In an Orwellian turn of events, the University of Northampton has put a trigger warning on George Orwell’s dystopian novel “1984,” citing “explicit material” that some students may find “offensive and upsetting,” the Daily Mail reports.

The Mail verified the existence of the trigger warning through a freedom of information request filed with the UK campus.

“There’s a certain irony that students are now being issued trigger warnings before reading Nineteen Eighty-Four,” Tory MP Andrew Bridgen told the Mail. “Our university campuses are fast becoming dystopian Big Brother zones where Newspeak is practised to diminish the range of intellectual thought and cancel speakers who don’t conform to it.”

The novel “1984” was published in 1949 “as a warning against totalitarianism,” according to Britannica. “The chilling dystopia made a deep impression on readers, and [Orwell’s] ideas entered mainstream culture in a way achieved by very few books.”

“The book’s title and many of its concepts, such as Big Brother and the Thought Police, are instantly recognized and understood, often as bywords for modern social and political abuses.”

A university spokesman said told the Mail that while “it is not university policy, we may warn students of content in relation to violence, sexual violence, domestic abuse and suicide. In these circumstances we explain to applicants as part of the recruitment process that their course will include some challenging texts.”

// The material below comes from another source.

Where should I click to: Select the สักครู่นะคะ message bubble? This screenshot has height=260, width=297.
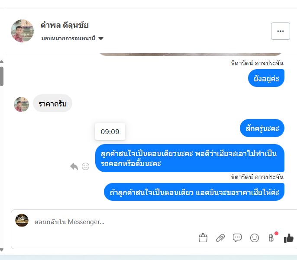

In addition to “1984” getting a trigger warning at the University of Northampton, the UK-based Salford University has put trigger warnings on Charlotte Bronte’s “Jane Eyre” and Charles Dickens’s “Great Expectations,” which are marked as “distressing,” the Daily Mail reports:

The warnings accompany a reading list given to students on Salford’s BA English literature course, and have been revealed in response to a Freedom of Information request.

The university warns undergraduates: “There are scenes and discussions of violence and sexual violence in several of the primary texts studied on this module. Some students may find the content of the following texts distressing.”

Not to be outdone, students in America recently took trigger warnings to a whole new level.

The student-staffed Prevention, Advocacy and Resource Center at Brandeis University last year listed the term “trigger warning” itself as “oppressive” and among those the campus community should avoid.

“The word ‘trigger’ has connections to guns for many people,” the center’s website stated. “We can give the same heads-up using language less connected to violence.”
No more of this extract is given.